「もしよければ、あたしが切ろうか?」
「え?」
元の調子に戻った依世ちゃんが、明るく提案した。
依世ちゃんが切ってくれるの?ていうか、切れるの!?
「あたしの家、この町で唯一の美容院をやってるの」
「へえ、そうなんだ!」
「親の影響で、あたしも美容師を目指してるんだ。実力は親のお墨付きだよ」
ブイサインをして自慢げに口角を上げる依世ちゃんに、「すごいね!」と拍手する。
依世ちゃんって、手先が器用なんだ。
わたしは、裁縫もまともにできないくらい不器用だから、うらやましい。
「で、どうする?今なら友達サービスで、タダでカットしちゃうよ」
さっきのブイサインの際に立てられた人差し指と中指が、チョキチョキ、横に動く。一瞬蟹を連想したけれど、違う違う、あれはハサミだ。
その仕草に、表情がほころんだ。
「お願いしようかな」
「了解しました!」
自分で切ったら、大変なことになりそうだし。
それに何より、依世ちゃんが『切ろうか?』って言ってくれたことが、本当に嬉しかった。
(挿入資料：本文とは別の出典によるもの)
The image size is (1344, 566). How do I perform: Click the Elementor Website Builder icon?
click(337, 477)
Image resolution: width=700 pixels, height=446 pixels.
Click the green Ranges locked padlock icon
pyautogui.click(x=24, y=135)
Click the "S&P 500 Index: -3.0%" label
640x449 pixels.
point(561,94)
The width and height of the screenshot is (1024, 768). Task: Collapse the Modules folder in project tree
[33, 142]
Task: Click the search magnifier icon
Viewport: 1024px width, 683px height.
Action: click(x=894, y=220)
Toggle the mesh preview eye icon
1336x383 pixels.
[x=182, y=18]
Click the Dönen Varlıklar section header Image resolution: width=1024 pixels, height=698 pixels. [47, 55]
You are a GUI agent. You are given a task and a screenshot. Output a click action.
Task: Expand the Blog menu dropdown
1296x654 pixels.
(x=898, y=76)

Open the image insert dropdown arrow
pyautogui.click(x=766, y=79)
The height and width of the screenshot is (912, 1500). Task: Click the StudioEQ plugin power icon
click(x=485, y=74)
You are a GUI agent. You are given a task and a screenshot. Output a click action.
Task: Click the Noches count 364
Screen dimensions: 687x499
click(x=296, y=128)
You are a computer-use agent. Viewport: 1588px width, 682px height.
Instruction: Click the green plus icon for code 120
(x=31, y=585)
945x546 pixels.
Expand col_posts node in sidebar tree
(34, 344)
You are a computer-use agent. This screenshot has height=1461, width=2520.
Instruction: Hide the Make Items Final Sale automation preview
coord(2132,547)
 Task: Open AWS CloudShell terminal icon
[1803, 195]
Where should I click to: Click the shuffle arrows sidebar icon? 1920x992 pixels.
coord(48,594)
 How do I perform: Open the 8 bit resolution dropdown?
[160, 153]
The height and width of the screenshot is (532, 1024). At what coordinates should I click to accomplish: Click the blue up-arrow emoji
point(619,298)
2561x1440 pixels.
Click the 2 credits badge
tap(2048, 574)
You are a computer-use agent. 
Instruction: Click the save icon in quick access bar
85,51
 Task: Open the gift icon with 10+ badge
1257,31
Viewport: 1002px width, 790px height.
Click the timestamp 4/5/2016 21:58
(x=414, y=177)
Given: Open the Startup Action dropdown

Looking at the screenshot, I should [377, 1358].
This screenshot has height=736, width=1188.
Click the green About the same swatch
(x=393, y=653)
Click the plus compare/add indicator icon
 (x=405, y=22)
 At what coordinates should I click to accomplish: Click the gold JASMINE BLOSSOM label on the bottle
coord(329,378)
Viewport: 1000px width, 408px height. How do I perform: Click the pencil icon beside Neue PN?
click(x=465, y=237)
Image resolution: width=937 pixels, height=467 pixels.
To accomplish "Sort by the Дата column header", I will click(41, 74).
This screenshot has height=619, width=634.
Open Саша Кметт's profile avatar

こんなことでも頼っていいんだね。友達って、すごい。
「今日の放課後、空いてる?」
「うんっ」
「じゃあ、今日一緒に帰ろうよ!あたしの家に案内してあげる」
こっちに引っ越してきて、初めて友達と帰る約束をした。
何気ない約束。何の変哲もない、他愛ない約束。けれどわたしにとっては、夕方の茜空が綺麗だとか、流れ星に三回お願いするだとかよりも、ずっと胸に沁みる約束。
依世ちゃんは、気づいてないんだろうな。
わたしが一緒に帰る約束にどれだけ喜んでいるのか。
どれだけ、依世ちゃんに感謝しているのか。
「ありがとう、依世ちゃん」
どこにでもあるようで、本当は奇跡のような、この幸せをずっと大切にしていきたい。
依世ちゃんと、笑って過ごしながら。